Au fil des derniers billets, vous aurez probablement compris que nous avons établi des équipes de travail afin de procéder au nettoyage du bateau et à la préparation des repas. Ce matin, c’était au tour de mon équipe de faire le déjeuner. Béatrice, Ryan, Alex B et moi avons donc préparé avec amour et bananes un succulent repas dont se sont régalés nos comparses. Nous avions toutefois sous-estimé la charge de travail que représente la concoction d’un repas pour 21 personnes… Tous mes respects à ces femmes d’une autre époque qui devaient nourrir leur famille de 15 enfants! Dans la même veine, soulignons que nous avons également établi un système de rotation qui fait en sorte que nous avons droit à une douche à tous les 3 jours, question de respecter la capacité de stockage et de chauffage d’eau du bateau. En vérité, c’est du luxe, sachant que nous n’avions pas d’accès aux douches lors des précédentes expés de kayak de mer, de canot ou de rando avec la Fondation…
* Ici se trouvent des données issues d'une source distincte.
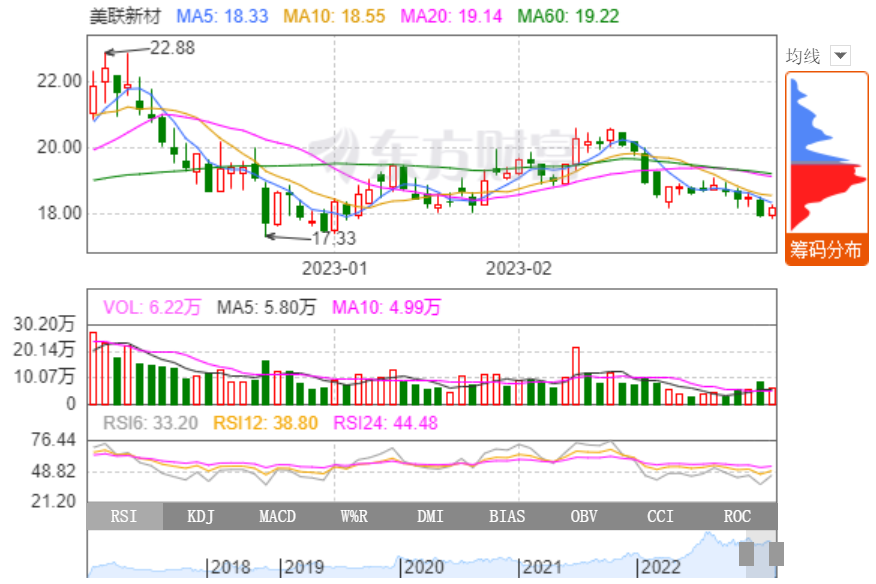Select the BIAS indicator tab
Image resolution: width=876 pixels, height=584 pixels.
pos(507,516)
Nous quittons donc Baddeck au petit matin pour emprunter le Great Bras d’Or en direction de l’océan. Le ciel est lourd et les vents sont relativement soutenus. Notre progression au sein de ce canal se fait à moteur et nous avons donc le temps de tenir un deuxième atelier de nœuds avant que Béatrice, Ryan et Tomas se portent volontaires pour faire la lessive des linges à vaisselle. Pendant ce temps, le ciel se dégage; devant nous : l’azur.

Notre passage sous le pont de Seal Island marque notre arrivée dans le golfe du St-Laurent et donc dans l’océan Atlantique. Que d’eau à perte de vue! Il est temps de monter les voiles! Les jeunes hissent la grand voile puis la trinquette et nous voguons ainsi pendant une bonne demi-heure avant de nous retrouver au beau milieu d’un territoire de pêche truffé de bouées indiquant l’emplacement des cages aux homards. Une fois sortis de ce bourbier, la force des vents nous permet de hisser une troisième voile, le foc. L’allure devient alors sportive… De plus en plus sportive… La gîte dépasse les 20 degrés! Si certains jubilent et crient de joie, d’autres (jeunes mais aussi adultes…) subissent même le mal de mer… On prend alors la décision d’affaler les voiles avant d’affoler les matelots… La situation n’est pas dangereuse mais elle peut paraître intimidante pour des néophytes… Et fort heureusement qu’on redescend les voiles car au moment même où les plus hardis d’entre nous terminons le boulot, des bourrasques de 35 nœuds ragent en notre direction! L’embrun nous fouette le visage! Le bateau tangue tel un bronco de rodéo! Les vents écornent les bœufs! (Bon, d’accord, il n’y a pas de bovidés à bord, mais vous voyez le genre…). Devant de telles forces de la nature, on se sent à la fois puissants et vulnérables mais surtout, tellement vivants! Une bien belle expérience en définitive…même pour ceux qui ont souffert du mal de mer car ceux-ci ont eu l’occasion de manger une bouchée entre temps, un vieux remède de marin qui, bien qu’en apparence paradoxal, apporte un soulagement rapide.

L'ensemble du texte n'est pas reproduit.